The defense's physical, active nature seemed like the perfect antidote for the option. That, coupled with a competent performance by the offense and the strong leg of Robbie Gould in mountain air, could snap both the Broncos winning streak and the Bears losing skid.
My biggest concern was conditioning. Since Cutler's injury, Chicago's defense had spent too much time on the field. Playing at a high altitude plus its need to be on point late in the game could spell trouble when the offense gave up so many three-and-outs.
The first half was exactly what I expected. The one time anyone got close to the end zone was when the Broncos attempted a field goal, which was blocked by Israel Idonije and Julius Peppers.
As soon as Marion Barber scored a touchdown in the third quarter, the tweets started. "Tebow's got them right where he wants them!" "It's Tebow time!" But I had faith in the Bears because their defense was so effective at stopping Tebow for most of the game.
When Idonije and Craig Steltz combined to take the ball away in the fourth quarter, and Robbie Gould set a new Bears record with a 57-yard field goal, I took a deep breath and thought, "Maybe they can do this."

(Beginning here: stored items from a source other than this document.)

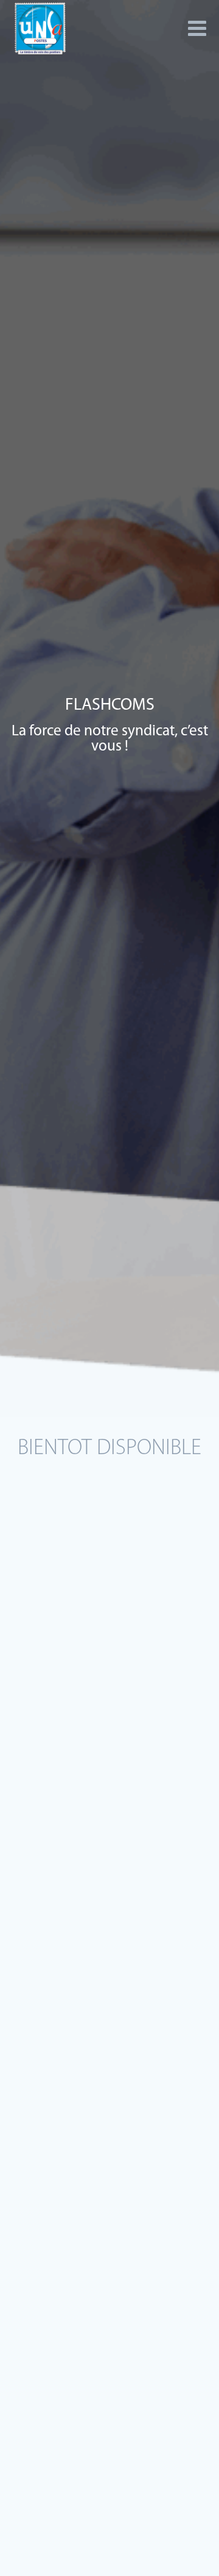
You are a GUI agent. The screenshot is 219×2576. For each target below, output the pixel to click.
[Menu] (197, 29)
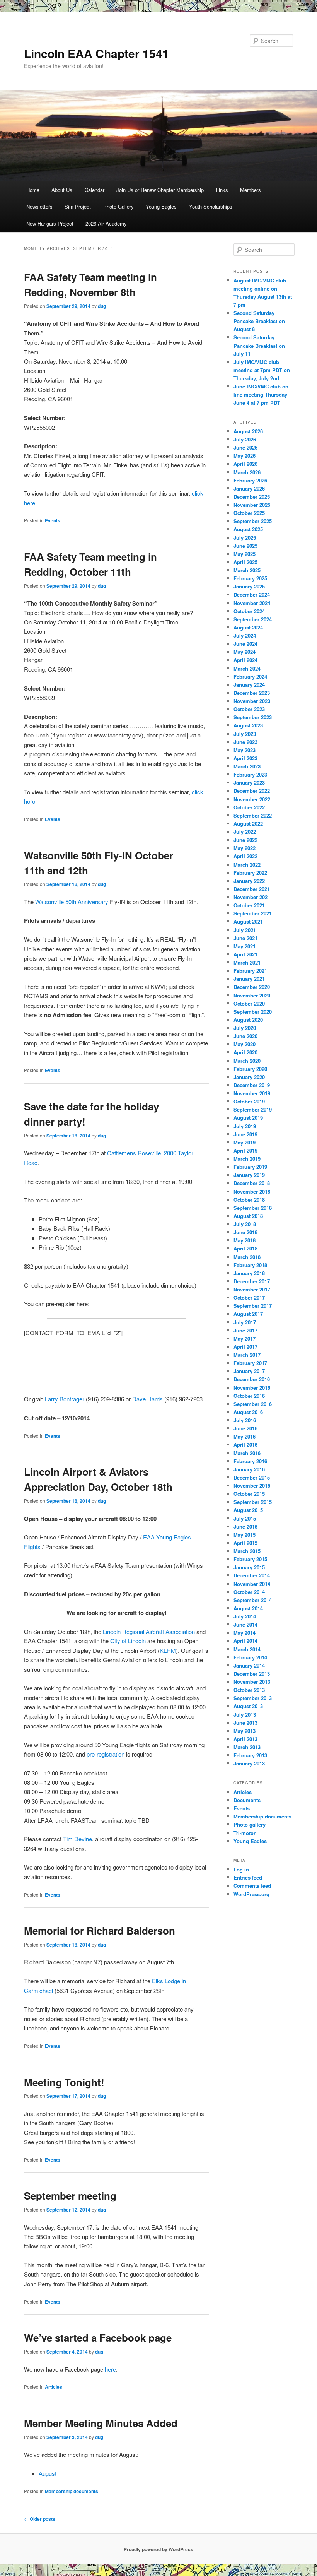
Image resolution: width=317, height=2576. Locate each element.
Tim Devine (77, 1839)
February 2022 (250, 872)
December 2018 (251, 1183)
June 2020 (245, 1036)
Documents (247, 1800)
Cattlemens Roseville (134, 1153)
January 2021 (249, 978)
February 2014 (250, 1657)
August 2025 (248, 529)
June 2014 (245, 1624)
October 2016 (249, 1395)
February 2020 (250, 1068)
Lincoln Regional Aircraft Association (149, 1631)
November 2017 (251, 1289)
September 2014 (252, 1600)
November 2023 (251, 701)
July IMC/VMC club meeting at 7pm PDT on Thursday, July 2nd (261, 370)
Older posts (39, 2518)
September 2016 (252, 1404)
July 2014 (244, 1616)
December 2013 (251, 1673)
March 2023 (247, 766)
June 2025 (245, 545)
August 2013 (248, 1706)
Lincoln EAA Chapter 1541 (96, 53)
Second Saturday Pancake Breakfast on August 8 (259, 321)
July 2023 (244, 733)
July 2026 (244, 439)
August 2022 (248, 823)
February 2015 (250, 1559)
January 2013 (249, 1763)
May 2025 (244, 554)
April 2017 (245, 1346)
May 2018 (244, 1240)
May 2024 (244, 651)
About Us (61, 189)
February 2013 (250, 1755)
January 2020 (249, 1077)
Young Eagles (161, 206)
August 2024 (248, 627)
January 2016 (249, 1469)
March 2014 (247, 1649)
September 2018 (252, 1207)
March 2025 (247, 570)
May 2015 (244, 1534)
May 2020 (244, 1044)
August (47, 2473)
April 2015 (245, 1542)
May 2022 (244, 848)
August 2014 (248, 1608)
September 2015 (252, 1501)
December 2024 (251, 594)
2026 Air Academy (106, 223)
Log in (241, 1869)
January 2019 (249, 1175)
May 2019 (244, 1142)
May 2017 (244, 1338)
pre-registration (105, 1754)
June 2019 (245, 1134)
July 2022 (244, 831)
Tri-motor (244, 1833)
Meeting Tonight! (64, 2082)
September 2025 (252, 521)
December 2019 (251, 1085)
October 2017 (249, 1297)
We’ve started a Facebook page (98, 2337)
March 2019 (247, 1158)
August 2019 (248, 1117)
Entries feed (247, 1877)
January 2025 (249, 586)
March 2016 (247, 1453)
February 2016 (250, 1461)
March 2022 (247, 864)
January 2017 (249, 1371)
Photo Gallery (118, 206)
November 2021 (251, 897)
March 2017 (247, 1354)
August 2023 (248, 725)
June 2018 (245, 1232)
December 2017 (251, 1281)
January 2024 (249, 684)
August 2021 (248, 921)
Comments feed (252, 1885)
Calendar (94, 189)
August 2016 (248, 1412)
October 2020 (249, 1003)
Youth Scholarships (210, 206)
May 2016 (244, 1436)
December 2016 (251, 1379)
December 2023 (251, 692)
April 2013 (245, 1739)
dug (102, 306)
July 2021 (244, 930)
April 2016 (245, 1444)
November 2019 (251, 1093)
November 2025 (251, 504)
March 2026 (247, 472)
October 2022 (249, 807)
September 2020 (252, 1011)
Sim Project (78, 206)
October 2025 (249, 513)
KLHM (168, 1650)
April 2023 (245, 758)
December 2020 (251, 986)
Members (250, 189)
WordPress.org (251, 1894)
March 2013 (247, 1747)
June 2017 (245, 1330)
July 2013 (244, 1714)
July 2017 (244, 1322)
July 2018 (244, 1224)
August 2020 (248, 1019)
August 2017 (248, 1313)
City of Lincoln (128, 1641)
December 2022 (251, 790)
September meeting (70, 2195)
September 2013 (252, 1698)
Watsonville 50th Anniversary (71, 902)
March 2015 (247, 1551)
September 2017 (252, 1305)
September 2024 (252, 619)
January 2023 (249, 782)
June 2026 (245, 447)
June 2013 (245, 1722)
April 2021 (245, 954)
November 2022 (251, 799)
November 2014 (251, 1583)
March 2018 (247, 1257)
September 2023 (252, 717)
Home (32, 189)
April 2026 (245, 463)
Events (52, 520)
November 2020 (251, 995)
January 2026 (249, 488)
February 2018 (250, 1265)
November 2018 (251, 1191)
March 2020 (247, 1060)
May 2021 (244, 946)
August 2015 (248, 1510)
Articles (53, 2386)
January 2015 (249, 1567)
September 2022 (252, 815)
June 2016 (245, 1428)
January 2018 (249, 1273)
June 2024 (245, 643)
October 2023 (249, 709)
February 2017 (250, 1363)
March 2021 (247, 962)
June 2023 (245, 742)
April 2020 (245, 1052)
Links (222, 189)
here (110, 2369)
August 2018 (248, 1216)
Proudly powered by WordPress (158, 2549)
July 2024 (244, 635)
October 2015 (249, 1493)
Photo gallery (249, 1824)
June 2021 (245, 938)
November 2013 (251, 1681)
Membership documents (71, 2491)
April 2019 (245, 1150)
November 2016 (251, 1387)
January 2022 (249, 880)
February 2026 (250, 480)
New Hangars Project (49, 223)
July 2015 (244, 1518)
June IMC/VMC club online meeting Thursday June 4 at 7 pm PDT (261, 394)
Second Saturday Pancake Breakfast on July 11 (259, 345)
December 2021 (251, 889)
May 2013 (244, 1730)
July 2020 (244, 1027)
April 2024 (245, 660)
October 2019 (249, 1101)
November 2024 (251, 603)
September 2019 (252, 1109)
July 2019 (244, 1126)
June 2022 (245, 839)
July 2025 (244, 537)
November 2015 (251, 1485)
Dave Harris (147, 1399)
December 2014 (251, 1575)
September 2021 (252, 913)
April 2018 (245, 1248)
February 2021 (250, 970)
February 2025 (250, 578)
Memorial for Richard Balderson (99, 1930)
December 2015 (251, 1477)
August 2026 (248, 431)
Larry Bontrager (64, 1399)
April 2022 (245, 856)
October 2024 (249, 611)
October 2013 (249, 1689)
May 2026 (244, 455)
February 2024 (250, 676)
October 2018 (249, 1199)
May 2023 (244, 750)
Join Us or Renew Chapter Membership (160, 189)
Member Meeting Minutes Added (100, 2423)
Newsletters (39, 206)
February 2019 (250, 1166)
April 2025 (245, 562)
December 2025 (251, 496)
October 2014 (249, 1592)
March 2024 (247, 668)
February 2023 (250, 774)
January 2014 (249, 1665)
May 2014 (244, 1632)
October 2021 (249, 905)
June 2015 (245, 1526)
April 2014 (245, 1640)
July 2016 (244, 1420)
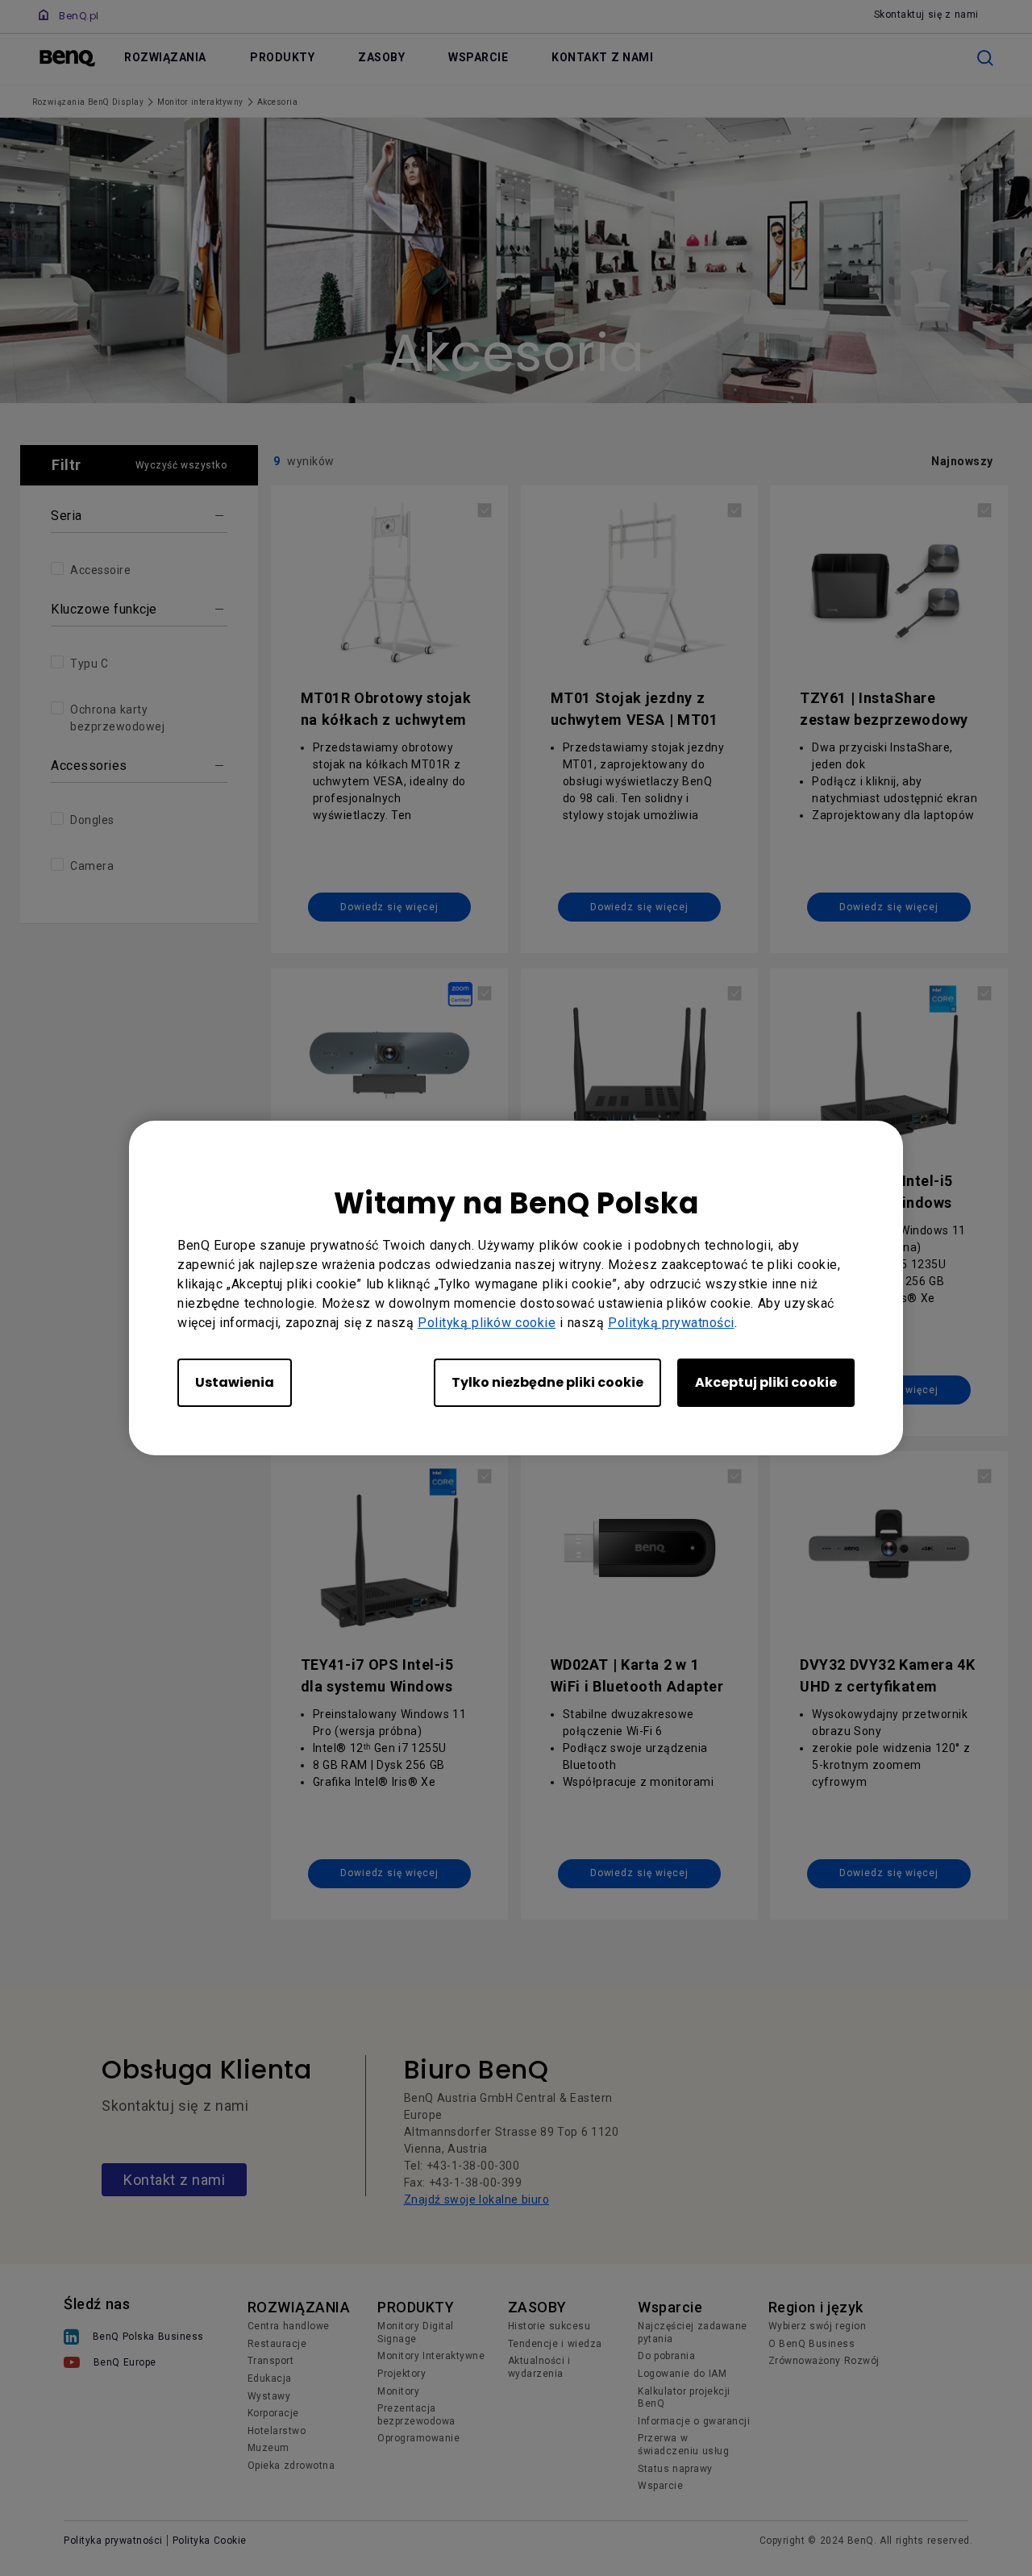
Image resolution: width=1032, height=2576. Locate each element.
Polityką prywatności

Then the Broncos scored. Barber, who was given the ball 27 times, made a dumb play that stopped the clock, and the Broncos nailed their own record-breaking field goal. We all know what happened after that.
The biggest lesson I learned is that it is absolutely ridiculous to credit the Broncos win streak solely to Tebow. The Broncos have a swarming defense, a clutch kicker, receivers who are well connected to their QB and a coach who has found a new life in the mountains of Colorado. They are an incredibly well-conditioned team who knows how to peak at the right time, and who can smartly execute when their opponents are making mistakes.
But there is something special about him that inspires faith. It may not be faith in Jesus Christ, whom Tebow thanks often. It's the faith his teammates, coaches and fans have in him to make up for bad play through three quarters with an electric fourth quarter. It's the faith that Tebow has in his teammates, who support him on every play.
It may not be pretty, and it may not be the brand of football that's worth watching until the fourth quarter, but it has given the Broncos an 8-5 record and the lead in the AFC West.